- [DOCUMENT PASSAGE]
□ □ □ □ □

Overcoming barriers for children with disabilities in Georgia
Story of 15-year-old Bacho
“This is an identical copy of the moon. This is Newton's pendulum, and what we see is the galaxy flying in the magnetic field,” explains Bacho, 15, showing off his collection of miniature galaxy figures. Since the young age, Bacho has been interested and passionate about physics.
“My goal for the future is to become a physics theoretician. I want to receive a full scholarship from California Technical University in Los Angeles, where they teach theoretical physics the best,” he says.
Bacho lives in Tbilisi, Georgia with his parents and a younger brother – Alex. He spends most of his days at home, doing homework and learning as much as he can about his topics of interests via digital resources. He says, he would like to go spend more time outside, but what prevents him is his disability – Bacho has spinal muscular atrophy and moves around in an electronic wheelchair.
Children with disabilities are one of the most vulnerable groups in Georgia. The services for children with disabilities in Georgia remain insufficient. In many municipalities such services do not exist at all.
The widespread misconceptions and false beliefs prevent them from full engagement in social, educational, and cultural activities and from realizing their rights. Children with disabilities continue to suffer from the strong stigma connected to disability.
“I have faced stereotypes too many times in my life. I think, this is because there is no information out there about us -people with disabilities. For example, if a person has a certain disability, everyone assumes right away that this person is not capable to think,” says Bacho.
“When I first went to school, none of the teachers thought I could do anything. They assumed that my mom was doing my homework, not me. When I heard about this, I felt very upset, it made me feel like no one believed in me at school. Soon I proved them wrong – I am one of the few straight A students in my class,” smiles Bacho.
In 2021 UNICEF invited Bacho to act as an advisory committee member in the project aimed at transforming disability assessment and support system in Georgia. “I was surprised how considered my input and opinions. I was listened to exactly the same way that adult professionals were listened to,” remembers Bacho. The focus of the Programme was to improve the policy environment, advance the accessibility of infrastructure, information and services, promote social inclusion, and increase access to social services for people with disabilities in Georgia.

□ □ □ □ □

- [GIVEN ENTRIES]

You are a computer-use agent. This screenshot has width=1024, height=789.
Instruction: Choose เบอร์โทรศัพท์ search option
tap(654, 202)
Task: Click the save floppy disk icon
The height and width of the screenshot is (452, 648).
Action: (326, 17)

□ □ □ □ □

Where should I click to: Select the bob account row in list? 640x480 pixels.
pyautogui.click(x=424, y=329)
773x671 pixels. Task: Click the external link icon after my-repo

□ □ □ □ □

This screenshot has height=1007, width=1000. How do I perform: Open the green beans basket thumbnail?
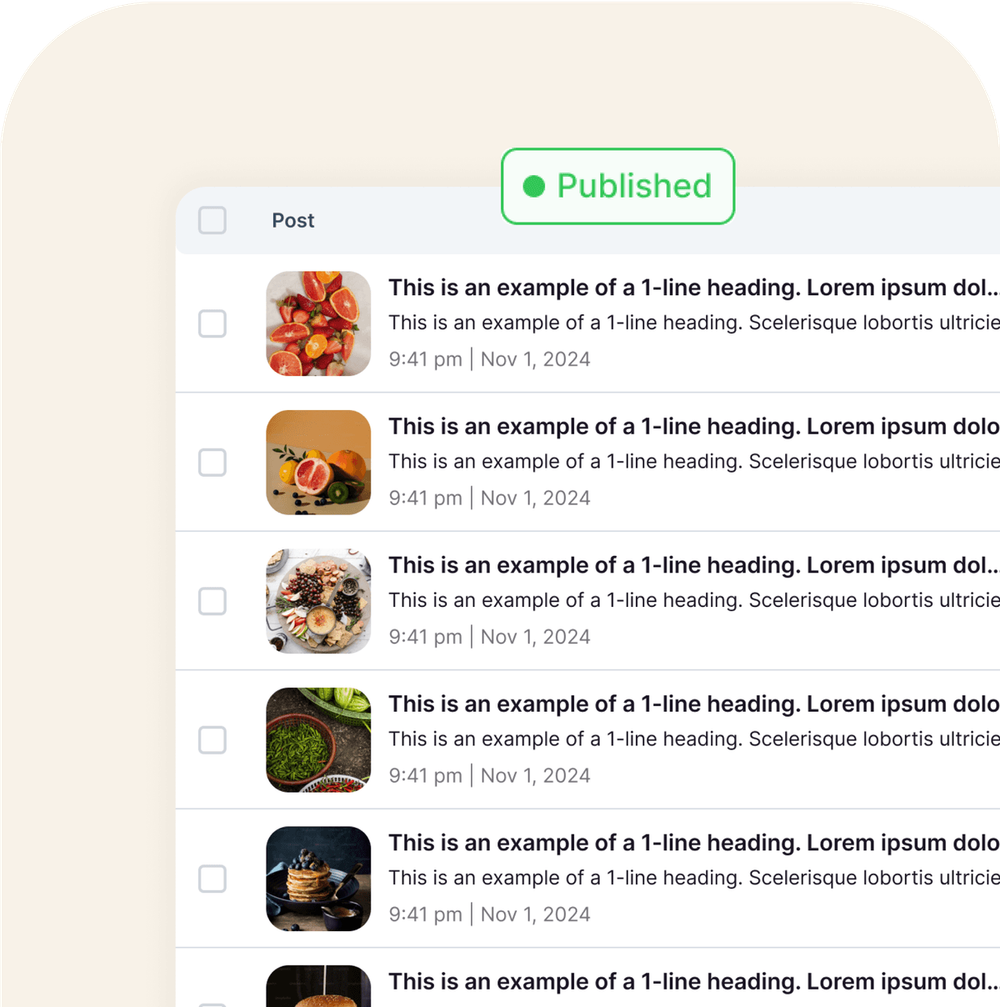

□ □ □ □ □

- [BRIEF] In the story about Bacho, what condition does he have?

- [PROBLEM SOLUTION] Spinal muscular atrophy.